**Goal**
Rewrite the data from the line with "Show info icon for Site visitors" to the line with "Action: click(x=124, y=189)", replacing "icon" with "symbol" and keeping everything else the same.

**Dataset records**
..............................

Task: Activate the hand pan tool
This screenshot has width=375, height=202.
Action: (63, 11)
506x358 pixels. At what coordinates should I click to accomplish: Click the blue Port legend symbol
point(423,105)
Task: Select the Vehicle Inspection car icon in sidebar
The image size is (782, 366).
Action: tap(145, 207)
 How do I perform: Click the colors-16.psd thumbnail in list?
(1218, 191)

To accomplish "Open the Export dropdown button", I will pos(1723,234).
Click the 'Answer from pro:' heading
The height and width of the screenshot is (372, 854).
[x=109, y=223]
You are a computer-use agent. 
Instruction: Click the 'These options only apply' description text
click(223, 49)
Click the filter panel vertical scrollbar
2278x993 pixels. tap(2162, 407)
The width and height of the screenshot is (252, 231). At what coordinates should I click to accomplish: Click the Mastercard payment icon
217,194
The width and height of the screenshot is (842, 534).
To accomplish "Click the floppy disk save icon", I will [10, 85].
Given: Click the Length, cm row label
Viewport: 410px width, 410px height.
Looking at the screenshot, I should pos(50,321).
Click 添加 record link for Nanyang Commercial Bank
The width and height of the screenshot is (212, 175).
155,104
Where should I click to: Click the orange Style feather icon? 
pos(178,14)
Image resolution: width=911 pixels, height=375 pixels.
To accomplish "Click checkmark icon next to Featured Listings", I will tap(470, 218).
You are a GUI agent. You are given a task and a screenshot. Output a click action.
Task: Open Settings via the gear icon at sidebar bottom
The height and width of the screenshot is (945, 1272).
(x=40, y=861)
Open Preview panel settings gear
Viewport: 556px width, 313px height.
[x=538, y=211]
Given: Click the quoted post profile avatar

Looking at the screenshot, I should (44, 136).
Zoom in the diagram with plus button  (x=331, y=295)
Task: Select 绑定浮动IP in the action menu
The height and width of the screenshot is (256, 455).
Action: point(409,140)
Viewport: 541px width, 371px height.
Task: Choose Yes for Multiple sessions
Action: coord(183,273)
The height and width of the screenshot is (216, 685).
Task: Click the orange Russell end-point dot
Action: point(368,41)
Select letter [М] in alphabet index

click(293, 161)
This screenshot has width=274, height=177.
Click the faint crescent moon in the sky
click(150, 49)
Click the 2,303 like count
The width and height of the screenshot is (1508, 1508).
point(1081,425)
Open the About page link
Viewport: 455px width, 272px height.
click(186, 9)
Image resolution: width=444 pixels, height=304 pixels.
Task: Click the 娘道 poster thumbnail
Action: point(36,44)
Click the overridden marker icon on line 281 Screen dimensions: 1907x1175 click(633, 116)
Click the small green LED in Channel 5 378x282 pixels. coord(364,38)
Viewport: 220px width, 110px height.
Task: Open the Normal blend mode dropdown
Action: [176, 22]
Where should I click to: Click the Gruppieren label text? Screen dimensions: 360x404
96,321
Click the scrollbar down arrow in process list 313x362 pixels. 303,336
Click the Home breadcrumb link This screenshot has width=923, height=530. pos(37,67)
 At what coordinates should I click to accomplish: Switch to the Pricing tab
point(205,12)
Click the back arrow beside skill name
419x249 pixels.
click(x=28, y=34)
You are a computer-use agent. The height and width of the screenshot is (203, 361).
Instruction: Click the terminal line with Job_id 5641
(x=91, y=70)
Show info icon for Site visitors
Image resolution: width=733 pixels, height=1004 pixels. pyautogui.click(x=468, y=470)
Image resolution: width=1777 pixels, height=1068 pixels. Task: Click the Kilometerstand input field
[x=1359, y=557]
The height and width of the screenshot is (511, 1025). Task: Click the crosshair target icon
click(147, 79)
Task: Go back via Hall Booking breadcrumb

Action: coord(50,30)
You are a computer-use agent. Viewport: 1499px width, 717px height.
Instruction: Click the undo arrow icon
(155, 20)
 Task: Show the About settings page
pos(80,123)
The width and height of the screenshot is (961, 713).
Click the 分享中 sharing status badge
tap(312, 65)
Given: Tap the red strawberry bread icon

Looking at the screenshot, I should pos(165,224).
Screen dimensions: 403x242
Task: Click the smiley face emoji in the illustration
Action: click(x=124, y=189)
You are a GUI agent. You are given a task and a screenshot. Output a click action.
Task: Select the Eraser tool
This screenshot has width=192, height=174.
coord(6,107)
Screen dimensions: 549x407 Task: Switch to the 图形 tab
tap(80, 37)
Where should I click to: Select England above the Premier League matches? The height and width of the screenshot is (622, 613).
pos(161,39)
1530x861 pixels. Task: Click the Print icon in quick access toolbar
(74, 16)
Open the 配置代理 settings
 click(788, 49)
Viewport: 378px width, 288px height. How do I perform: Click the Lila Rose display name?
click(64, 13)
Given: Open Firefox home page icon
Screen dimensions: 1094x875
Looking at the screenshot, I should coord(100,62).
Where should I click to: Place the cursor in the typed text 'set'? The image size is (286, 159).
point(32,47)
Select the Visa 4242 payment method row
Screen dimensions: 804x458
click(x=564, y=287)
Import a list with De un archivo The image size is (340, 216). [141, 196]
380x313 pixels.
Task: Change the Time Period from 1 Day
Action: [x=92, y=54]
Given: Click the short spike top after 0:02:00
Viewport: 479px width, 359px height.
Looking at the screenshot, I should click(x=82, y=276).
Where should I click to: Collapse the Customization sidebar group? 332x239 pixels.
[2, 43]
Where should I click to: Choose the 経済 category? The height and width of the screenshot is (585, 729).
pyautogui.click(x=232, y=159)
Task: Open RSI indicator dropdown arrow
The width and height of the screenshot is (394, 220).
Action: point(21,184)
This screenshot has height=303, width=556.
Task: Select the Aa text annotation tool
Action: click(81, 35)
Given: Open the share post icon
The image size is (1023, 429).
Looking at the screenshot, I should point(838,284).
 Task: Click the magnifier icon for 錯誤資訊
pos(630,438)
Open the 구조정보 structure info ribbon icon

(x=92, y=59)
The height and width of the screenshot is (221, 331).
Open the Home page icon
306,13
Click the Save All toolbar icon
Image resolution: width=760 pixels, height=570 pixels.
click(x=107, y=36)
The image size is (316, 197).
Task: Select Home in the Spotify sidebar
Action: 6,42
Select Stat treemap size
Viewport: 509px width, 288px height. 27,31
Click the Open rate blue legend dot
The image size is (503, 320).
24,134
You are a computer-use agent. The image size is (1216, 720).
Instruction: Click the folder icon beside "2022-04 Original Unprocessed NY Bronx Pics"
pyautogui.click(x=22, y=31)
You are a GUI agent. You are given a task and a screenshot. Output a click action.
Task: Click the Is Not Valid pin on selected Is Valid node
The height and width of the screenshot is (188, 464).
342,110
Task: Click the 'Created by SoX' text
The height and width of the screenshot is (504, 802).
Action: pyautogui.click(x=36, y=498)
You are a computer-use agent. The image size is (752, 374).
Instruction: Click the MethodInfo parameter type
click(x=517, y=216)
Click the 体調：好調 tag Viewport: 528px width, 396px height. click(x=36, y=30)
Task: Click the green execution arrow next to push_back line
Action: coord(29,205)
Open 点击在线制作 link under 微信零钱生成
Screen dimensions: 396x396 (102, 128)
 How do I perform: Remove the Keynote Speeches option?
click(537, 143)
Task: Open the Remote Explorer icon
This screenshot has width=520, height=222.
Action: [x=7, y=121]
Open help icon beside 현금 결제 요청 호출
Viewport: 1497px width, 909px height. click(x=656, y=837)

..............................

**Correct result**
Show info symbol for Site visitors
Image resolution: width=733 pixels, height=1004 pixels. pyautogui.click(x=468, y=470)
Image resolution: width=1777 pixels, height=1068 pixels. Task: Click the Kilometerstand input field
[x=1359, y=557]
The height and width of the screenshot is (511, 1025). Task: Click the crosshair target symbol
click(147, 79)
Task: Go back via Hall Booking breadcrumb

Action: coord(50,30)
You are a computer-use agent. Viewport: 1499px width, 717px height.
Instruction: Click the undo arrow symbol
(155, 20)
 Task: Show the About settings page
pos(80,123)
The width and height of the screenshot is (961, 713).
Click the 分享中 sharing status badge
tap(312, 65)
Given: Tap the red strawberry bread symbol

Looking at the screenshot, I should pos(165,224).
Screen dimensions: 403x242
Task: Click the smiley face emoji in the illustration
Action: click(x=124, y=189)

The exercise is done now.